_Work request 1_:
Set down the entire Google Plus post again, word for word.

*** Opening Supplied text ***

I'm Worried Google Plus Will Disappear (I Remember Google Reader) 

Long ago, I loved Google Reader. It loved me back, and it was the happiest of RSS Feed relationships.

Then Google killed off Google Reader, just like that (fingers snapping).  No one asked me, and apparently no one asked or cared about tons (TONS) of other Google Reader fans out there.

When Google wants to kill off one of its products, there's no pardon by the Governor.

It hurt then, and the memory hurts now even though I am happy with Feedly, my new RSS Feed helper. The anxiety of what to do when I learned I was going to have to find something to replace Reader was a real stressor, though, and I'd rather not go through that again.

I work for a living. I need dependable tools that work for me because I have research, writing, and clients that bring me angst enough. So, I am worried in the back of my head about G+ and I know lots of other folk are, too.

Will Google Kill Off Google Plus?

*** Closing Supplied text ***
*** Opening Records supplied ***

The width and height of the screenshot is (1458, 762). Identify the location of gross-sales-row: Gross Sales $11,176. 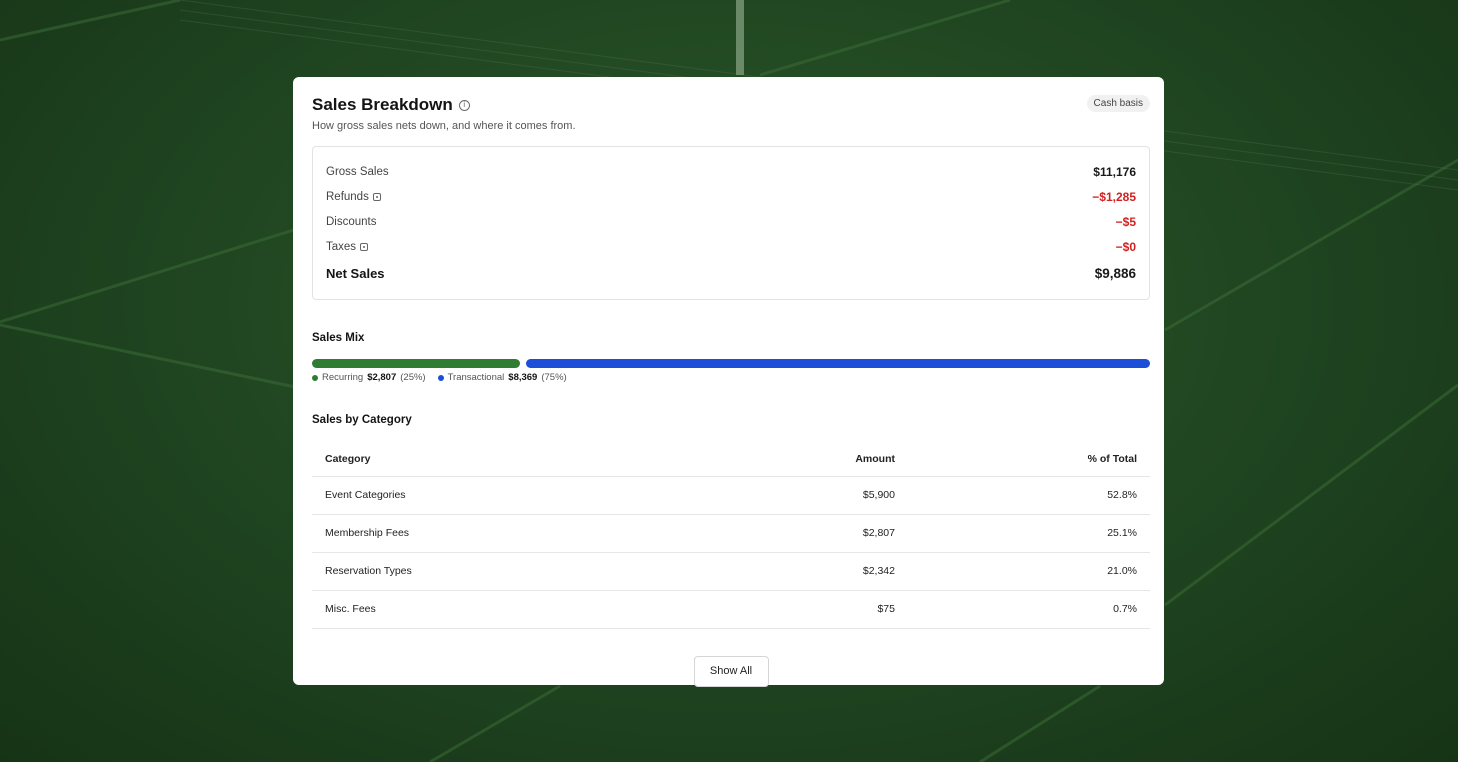
(731, 172).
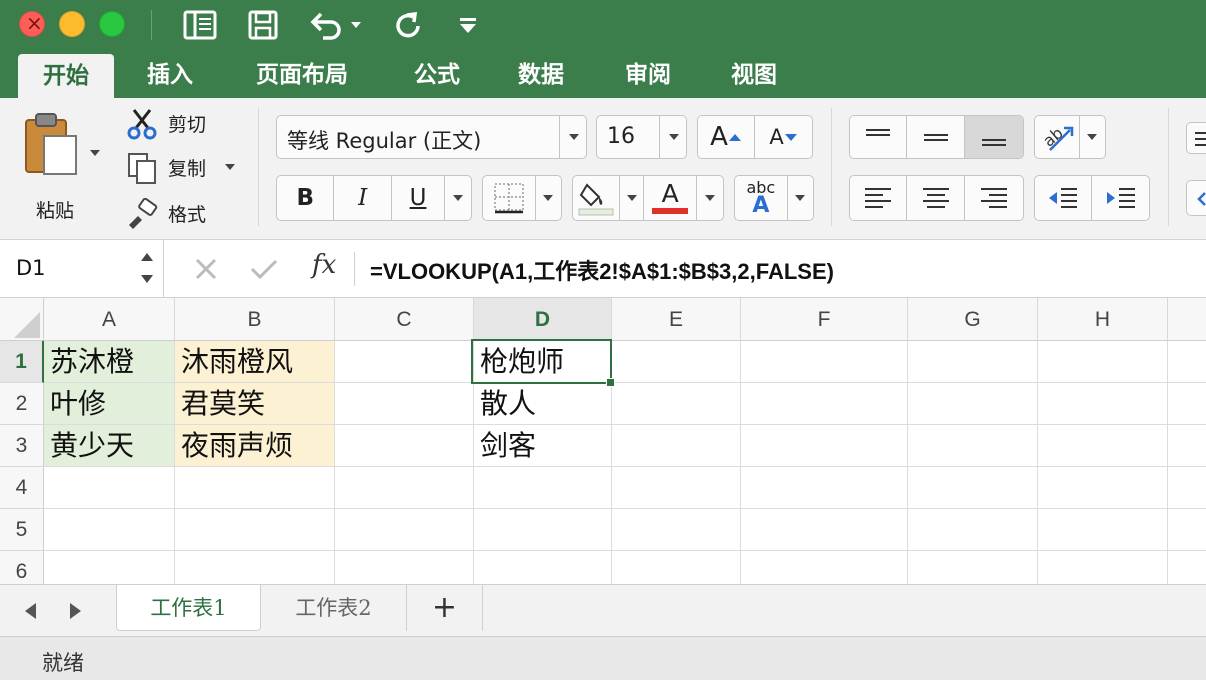 This screenshot has width=1206, height=680. Describe the element at coordinates (334, 608) in the screenshot. I see `sheet-tab-2: 工作表2` at that location.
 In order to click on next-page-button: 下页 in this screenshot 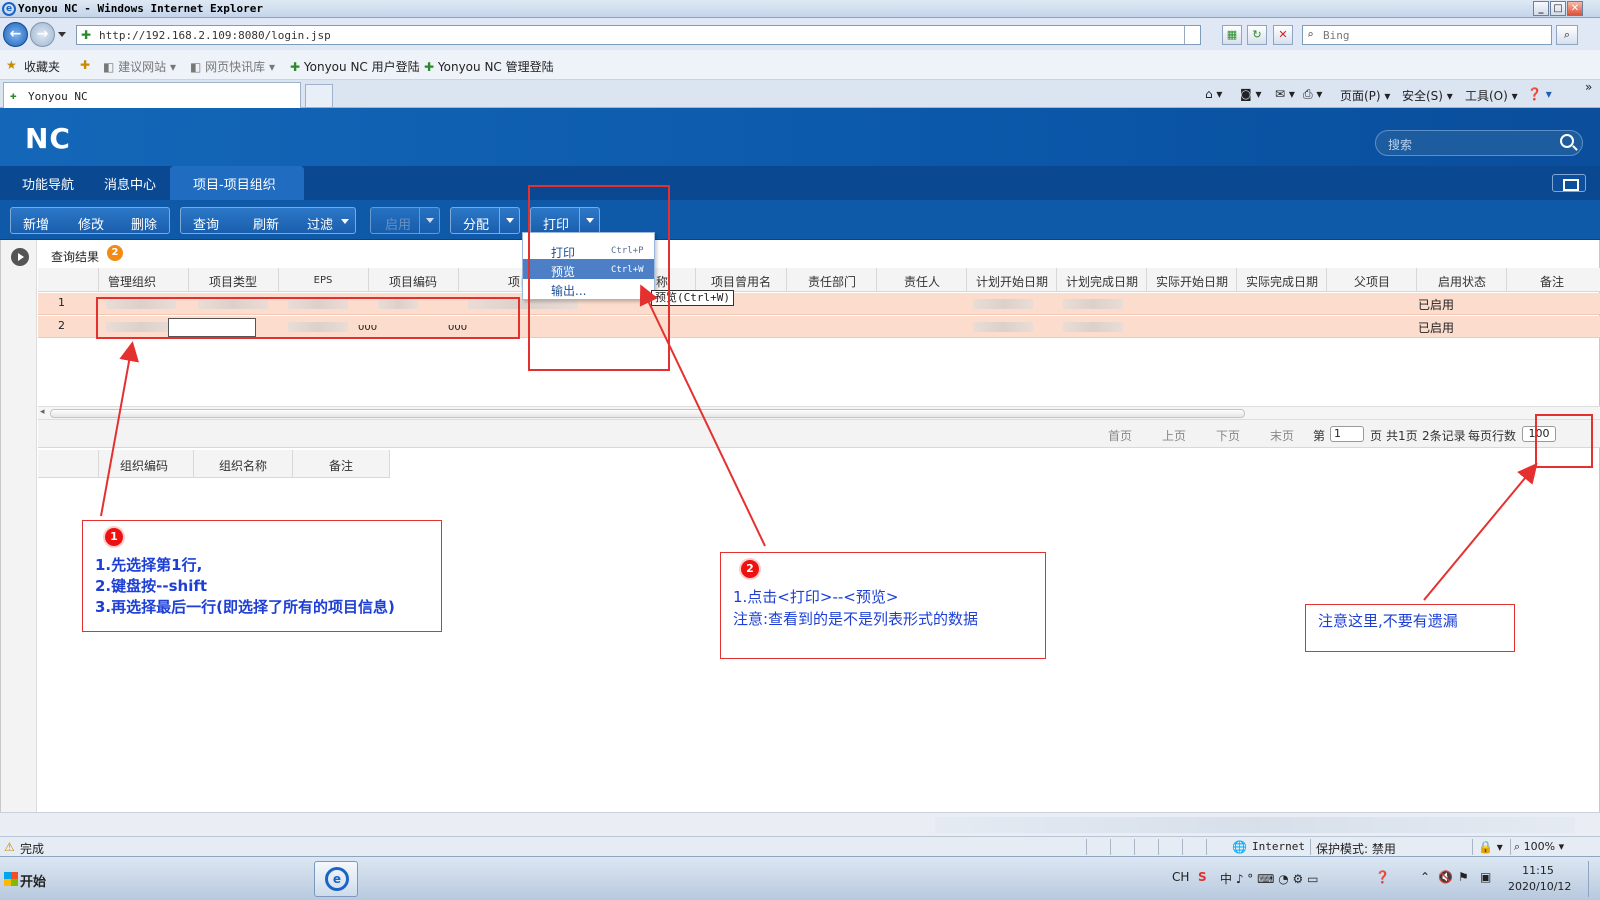, I will do `click(1228, 436)`.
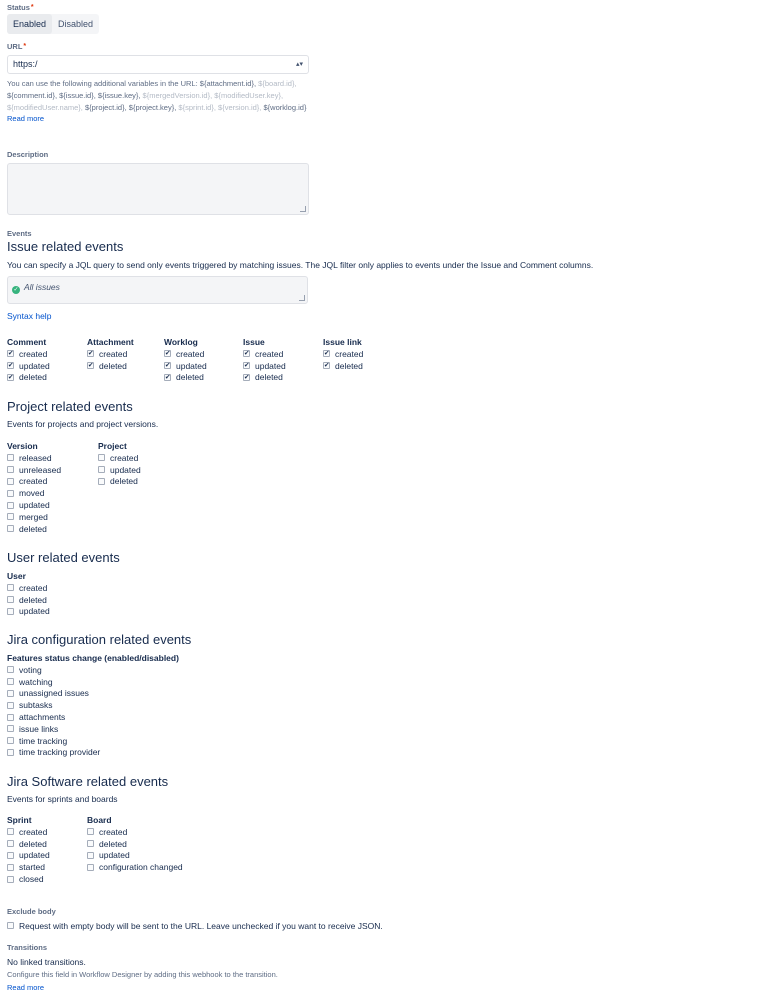  I want to click on url-read-more-link: Read more, so click(26, 118).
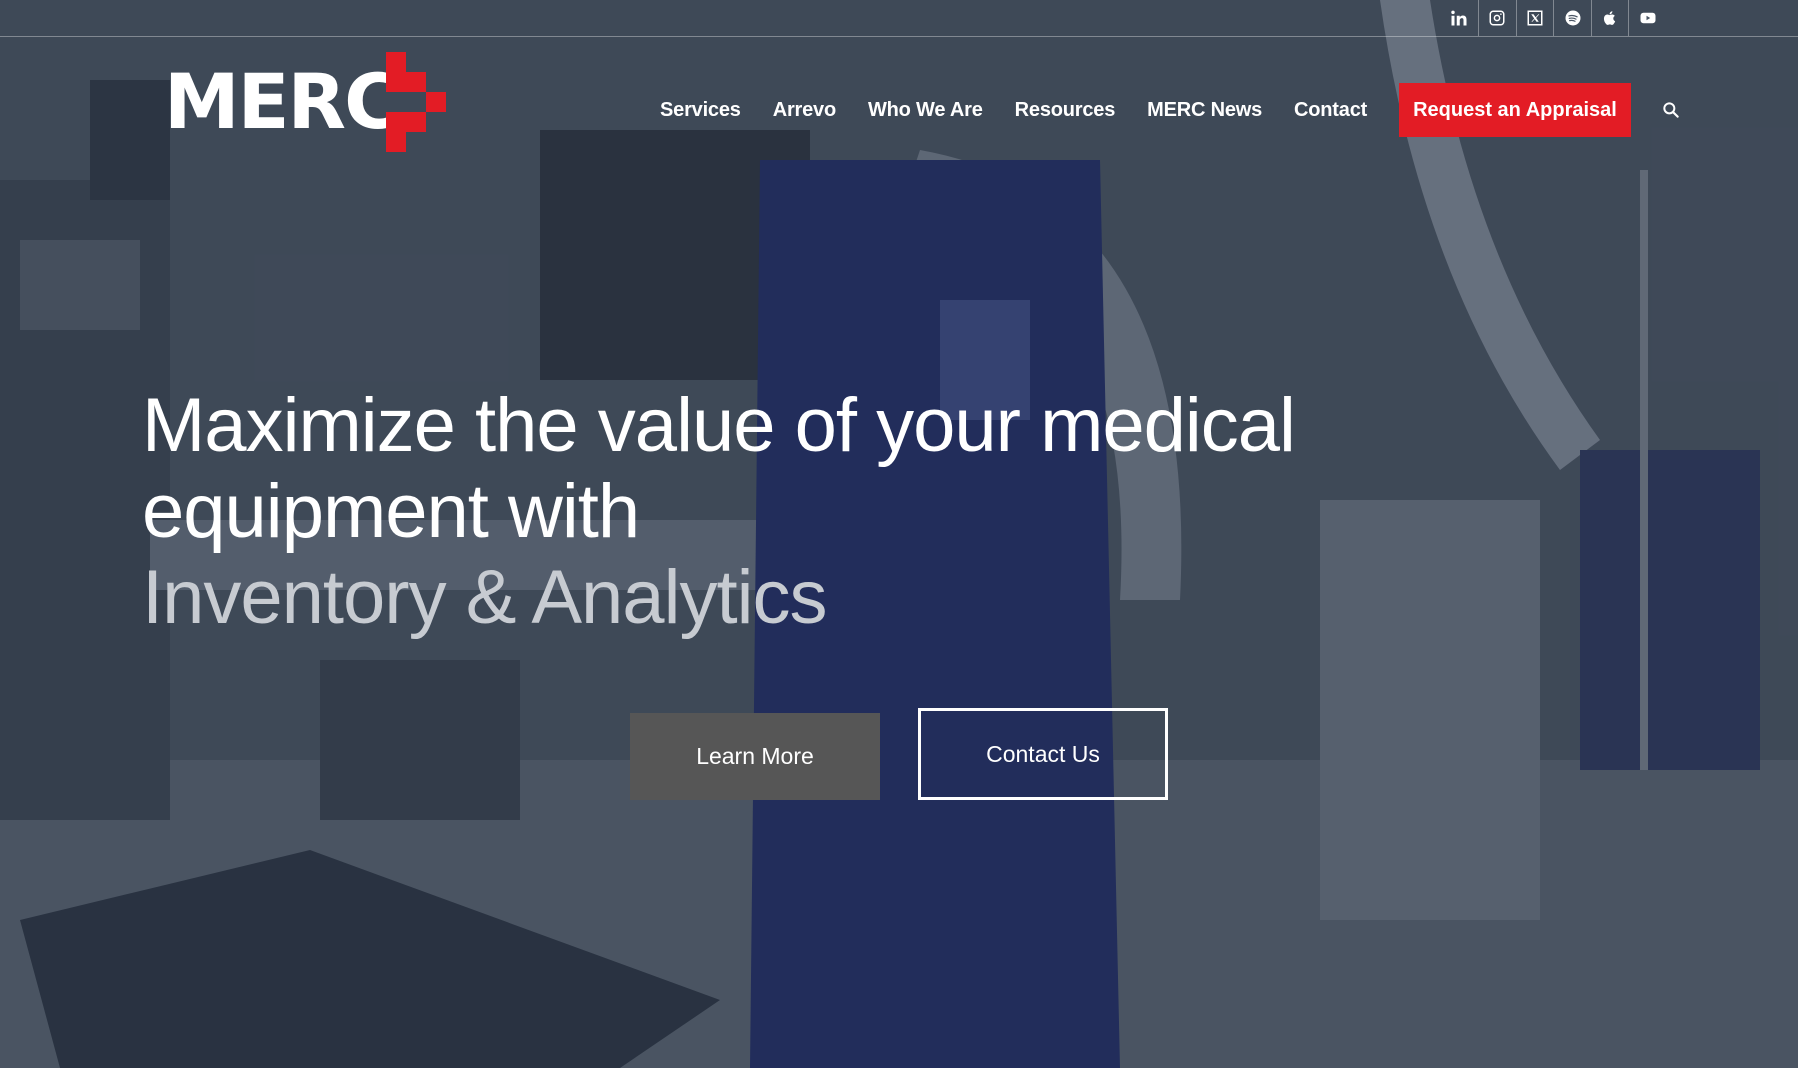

*** Closing Records supplied ***

_Work request 2_:
In the extracted listing, add -44 to every coordinate in the answers, covering only the lines from the start of the listing up to and including the line with "(731, 172).". Give those lines again with their requests, and leave the pictures out.

_Answer 1_:
I'm Worried Google Plus Will Disappear (I Remember Google Reader) 

Long ago, I loved Google Reader. It loved me back, and it was the happiest of RSS Feed relationships.

Then Google killed off Google Reader, just like that (fingers snapping).  No one asked me, and apparently no one asked or cared about tons (TONS) of other Google Reader fans out there.

When Google wants to kill off one of its products, there's no pardon by the Governor.

It hurt then, and the memory hurts now even though I am happy with Feedly, my new RSS Feed helper. The anxiety of what to do when I learned I was going to have to find something to replace Reader was a real stressor, though, and I'd rather not go through that again.

I work for a living. I need dependable tools that work for me because I have research, writing, and clients that bring me angst enough. So, I am worried in the back of my head about G+ and I know lots of other folk are, too.

Will Google Kill Off Google Plus?

_Answer 2_:
The width and height of the screenshot is (1458, 762). Identify the location of gross-sales-row: Gross Sales $11,176. 
(687, 128).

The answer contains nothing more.